Pouring Oil on the Water


I’m still at Liberty University, but in my free time I’m reading a biography of Franklin.  We all know that Benjamin Franklin was an extraordinary man—a printer, a writer, a philosopher, a diplomat, a statesman, a revolutionary.  But he was also a scientist, and his inventions and scientific discoveries changed the way we live.

In 1757, Franklin was sent to London by the Pennsylvania Assembly to represent them on various issues, and during the first part of the journey Franklin was on a ship that was sailing with a fleet of nearly 100 ships.  From the deck he could watch the other ships very closely.  He noticed one day that the wakes of most of the ships were rough and wavy, ruffled up by the wind and the churning of the vessel, but two of the ships had very calm wakes, as though they were just gliding through the waters.  He asked the captain about the phenomenon.  The ships were all about the same size with the same framework traveling at the same speed through the same waters.  The captain said, “Oh, everyone knows that.  The cooks on those two ships have just thrown their greasy water overboard.”

From that point, Franklin spent years thinking about this mystery.  In fact, he had a walking cane with a hollow center, which he kept filled with oil.  When he was at a lake or river with friends, he would amaze them with a little parlor trick.  No matter how rough or choppy the water, he’d pour the oil onto the surface and it would become calm.  The calmness would spread out and cover a wide area.

Franklin’s discovery became very famous and was the subject of many discussions and papers, and the object of much inquiry.  People wanted to know what it was about the thin layer of oil that created an area of calmness on choppy waters.
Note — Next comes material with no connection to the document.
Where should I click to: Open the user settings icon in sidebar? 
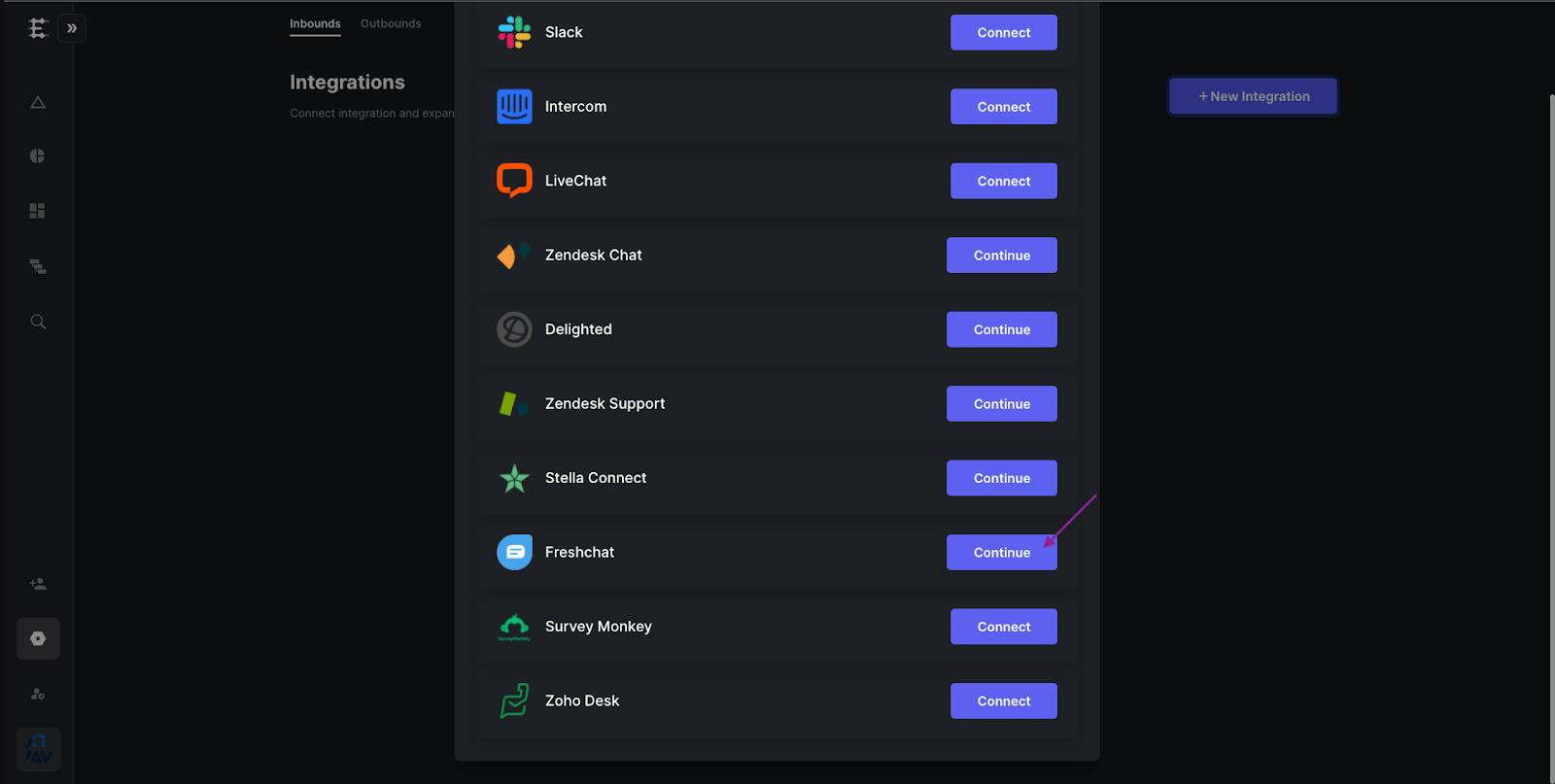tap(38, 694)
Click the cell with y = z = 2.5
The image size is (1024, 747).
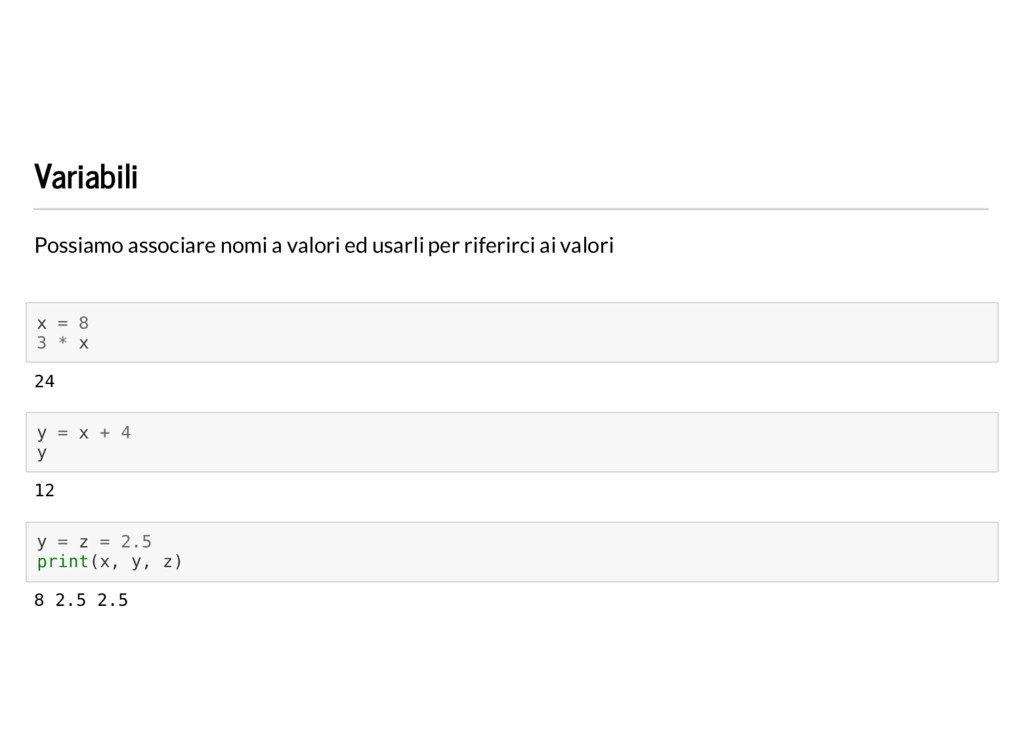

Of course, we know.  Ripples and waves are caused by the friction between air and water.  When a gust of wind blows over a body of water, the air grabs at the water and lifts it up.  When the surface of the water is coated with a thin layer of oil, the friction is reduced, and the wind cannot easily get hold of the water; it just blows right over it and slides off.

The lesson wasn’t lost on Franklin and it’s not lost on us.  There are actually to important applications: 

  1. Oil in the Bible represents the Holy Spirit.  When our personalities are covered with the Spirit and with the oil of joy, our minds are calm and our personalities are much harder to agitate.
  2. What oil is to water, grace is to our relationships.  We have choppy relationships and rough seas when we rub each other the wrong way, when the friction between our personalities creates ripples of disharmony.  But when we pour the oil of grace on these waters, it has a way of smoothing the waters and calming the seas  If we’re gracious to people and don’t let a root of bitterness spring up, we’ll have a much easier time in life.  Perhaps there’s someone right now toward whom you need to change your attitude.  Why not pour the oil of His grace on those waters and see if they don’t calm down?  It can make a difference this week.

PS – This except is adapted from my sermon on Romans 12.